Abstract:
The reconstruction of charged particles’ trajectories is the most crucial, yet most complex and CPU-consuming chain of event processing in particle and nuclear physics experiments. The precision of track reconstruction has direct and significant impact on physics precision. Meanwhile, the overwhelming pileup background and data rate arising from much increased luminosity at future particle physics colliders impose great challenge on the precision, efficiency and speed of track reconstruction. Therefore, A Common Tracking Software (ACTS) project aims to provide an open-source highly-performant and maintainable experiment-independent tracking software for current and future particle and nuclear physics experiments.

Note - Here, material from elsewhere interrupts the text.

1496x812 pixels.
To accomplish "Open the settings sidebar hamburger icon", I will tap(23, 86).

Due to its excellent design and promising performance, it has already been used for track reconstruction by a couple of particle and nuclear physics experiments. In this talk, I will introduce the ACTS project highlighting its application for a few particle and nuclear physics programs, including the future particle physics collider programs in China.
Biography:
Xiaocong Ai, professor of Zhengzhou University, School of Physics. She obtained her doctoral degree in Chinese Academy of Sciences, Institute of High Energy Physics in 2016. During her Ph.D, she was focusing on the physics analysis about hadron spectroscopy at BESIII. She was a postdoctoral reseacher in DESY, UC Berkeley and LBNL from 2016 to 2022, performing studies mainly about triboson measurements at ATLAS, Phase-II Silicon Strip Detector Upgrade, development of performant common tracking software ACTS and studies of GPU-accelerated tracking. Currently, her research is focusing on physics analysis at ATLAS and BESIII,development of performant common tracking software, and application of machine learning and GPU in particle physics experiments.